(Stored data entries)
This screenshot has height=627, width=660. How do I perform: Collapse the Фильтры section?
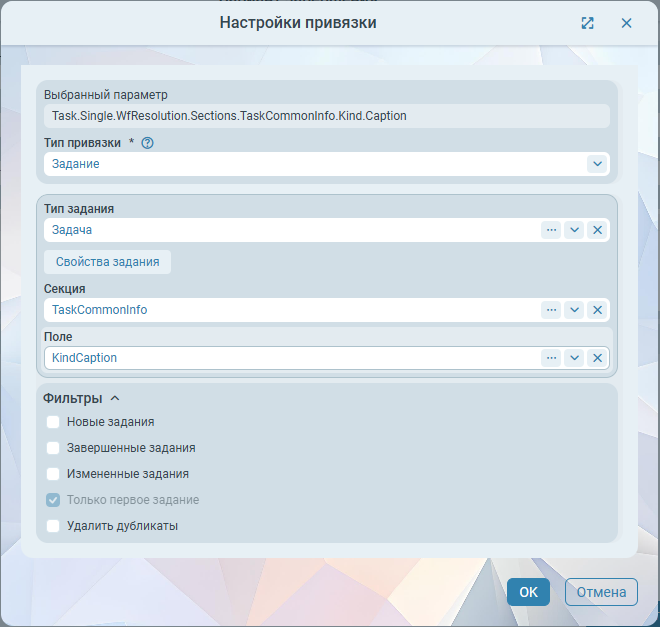pos(114,398)
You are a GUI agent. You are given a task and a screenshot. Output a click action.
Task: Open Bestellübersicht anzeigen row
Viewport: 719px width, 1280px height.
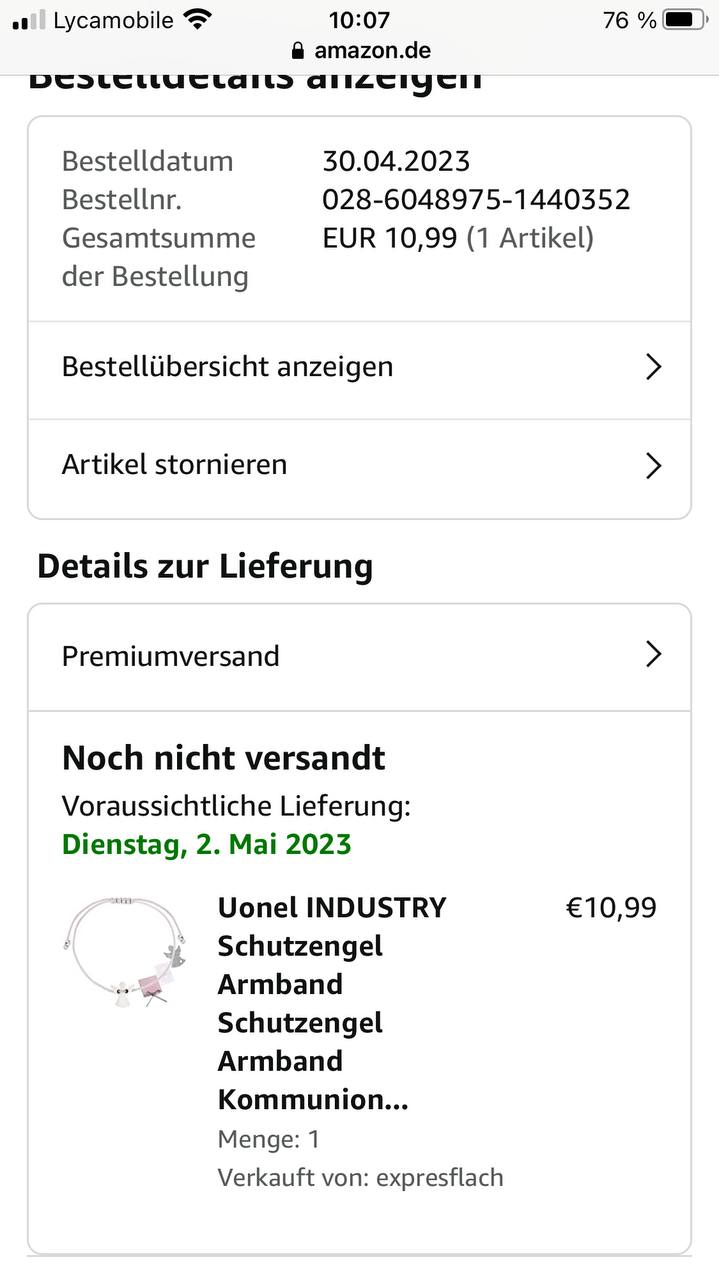coord(228,367)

Work order – Restate each record from above word for word, excluding any picture it holds.

Answer to this task –
This screenshot has height=627, width=660. How do I perform: Collapse the Фильтры section?
pos(114,398)
You are a GUI agent. You are given a task and a screenshot. Output a click action.
Task: Open Bestellübersicht anzeigen row
Viewport: 719px width, 1280px height.
coord(228,367)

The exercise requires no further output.